Climate Vulnerability Assessment for the Indian Himalayan Region using a common framework

Submitted by Divya Mohan | published 19th Jul 2019 | last updated 7th Aug 2019
Comparative Vulnerability Profile of Indian Himalayan Region States (Fig. 5, pg. 35 of the report)

Comparative Vulnerability Profile of Indian Himalayan Region States (Fig. 5, pg. 35 of the report)

Introduction

In-depth understanding of key vulnerabilities is essential for evidence based adaptation planning towards the risks of climate change impacts.

The Indian Himalayan Region (IHR) is highly vulnerable to climate change due to its fragile ecosystem and high dependence of communities on natural resources. Climate change poses unprecedented challenges for multiple sectors and socio-economic development in the region. A vulnerability assessment can help in generating understanding on the key vulnerabilities as well as their drivers. While some Indian Himalayan States have carried out vulnerability assessments within their states there has been no study done at regional level yet. Also, there has been no consistency in terms of the framework used for vulnerability assessments done within the states.
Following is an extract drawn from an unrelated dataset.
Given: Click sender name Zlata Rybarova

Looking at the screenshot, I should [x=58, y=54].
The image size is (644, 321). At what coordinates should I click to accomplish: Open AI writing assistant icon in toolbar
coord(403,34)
Understanding the need of an integrated approach towards adaptation, the Indian Himalayas Climate Adaptation Programme (IHCAP), supported the development of a common framework for climate vulnerability and risk assessment for IHR. The framework*, developed by the Indian Institute of Science, Bangalore with support from the Himalayan States, is based on the latest IPCC AR5 framework for risk assessment.

*Download the framework and the results of the analysis of 12 Himalayan States from the right-hand column. A brief overview of this document is provided below.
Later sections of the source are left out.